Pictures stay out; please output the remaining data exactly.

##### Extracted data

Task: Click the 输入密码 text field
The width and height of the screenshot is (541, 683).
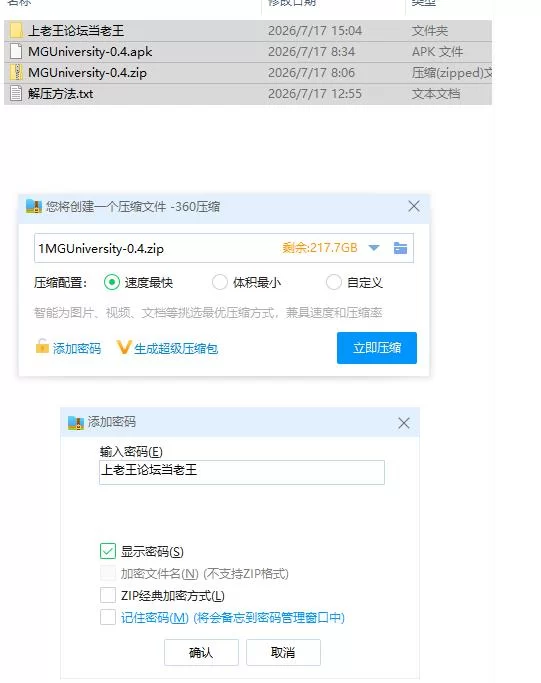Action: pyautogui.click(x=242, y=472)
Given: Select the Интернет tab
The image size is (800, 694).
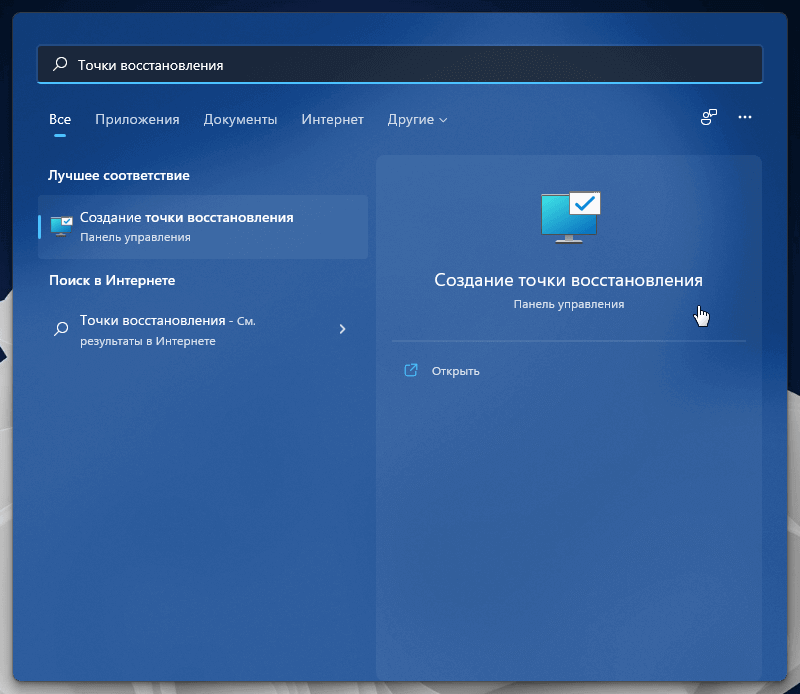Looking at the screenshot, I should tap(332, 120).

##########

→ Answer to the problem
Task: Click the 输入密码 text field
The width and height of the screenshot is (541, 683).
Action: pyautogui.click(x=242, y=472)
Given: Select the Интернет tab
The image size is (800, 694).
Looking at the screenshot, I should tap(332, 120).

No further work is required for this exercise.